[petsc-dev] Parallel calculation on GPU

Karl Rupp rupp at iue.tuwien.ac.at
Wed Aug 20 06:14:59 CDT 2014


 >>> Is there a way to run a calculation with 4*N MPI tasks where
>>> my matrix is first built outside PETSc, then to solve the
>>> linear system using PETSc Mat, Vec, KSP on only N MPI
>>> tasks to adress efficiently the N GPUs ?
>> as far as I can tell, this should be possible with a suitable
>> subcommunicator. The tricky piece, however, is to select the right MPI
>> ranks for this. Note that you generally have no guarantee on how the
>> MPI ranks are distributed across the nodes, so be prepared for
>> something fairly specific to your MPI installation.
> Yes, I am ready to face this point too.

Okay, good to know that you are aware of this.

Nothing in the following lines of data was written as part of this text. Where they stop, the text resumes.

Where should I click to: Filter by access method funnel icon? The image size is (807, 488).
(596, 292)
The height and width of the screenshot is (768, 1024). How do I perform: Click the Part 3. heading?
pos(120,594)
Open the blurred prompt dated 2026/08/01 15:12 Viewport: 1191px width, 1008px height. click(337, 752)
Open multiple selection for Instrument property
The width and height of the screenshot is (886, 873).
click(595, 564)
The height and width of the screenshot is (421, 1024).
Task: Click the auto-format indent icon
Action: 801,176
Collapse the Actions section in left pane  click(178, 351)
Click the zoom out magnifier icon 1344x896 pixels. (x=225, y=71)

> I also started the work with a purely CPU-based solve only to test, but
> without success. When
> I read this:
> "If you wish PETSc code to run ONLY on a subcommunicator of
> MPI_COMM_WORLD, create that communicator first and assign it to
"If you wish PETSc code to run ONLY on a subcommunicator of
MPI_COMM_WORLD, create that communicator first and assign it to
BEFORE calling PetscInitialize
> BEFORE calling PetscInitialize
Thus if you are running a four process job and two processes will run
PETSc and have PetscInitialize
> Thus if you are running a four process job and two processes will run
> PETSc and have PetscInitialize
and PetscFinalize
> and PetscFinalize
and two process will not, then do this. If ALL processes in
the job are using PetscInitialize
> and two process will not, then do this. If ALL processes in
> the job are using PetscInitialize
and PetscFinalize
> and PetscFinalize
then you don't need to do this, even if different subcommunicators of
the job are doing different things with PETSc."
> then you don't need to do this, even if different subcommunicators of
> the job are doing different things with PETSc."
> I think I am not in this special scenario, because as my matrix is
> initially partitionned on 4
> processes, I need to call PetscInitialize() on each 4 processes in order
> to build the PETSc matrix
> with MatSetValues. And my goal is after to solve the linear system on
> only 2 processes... So
> building a sub-communicator will really do the trick ? Or i miss something ?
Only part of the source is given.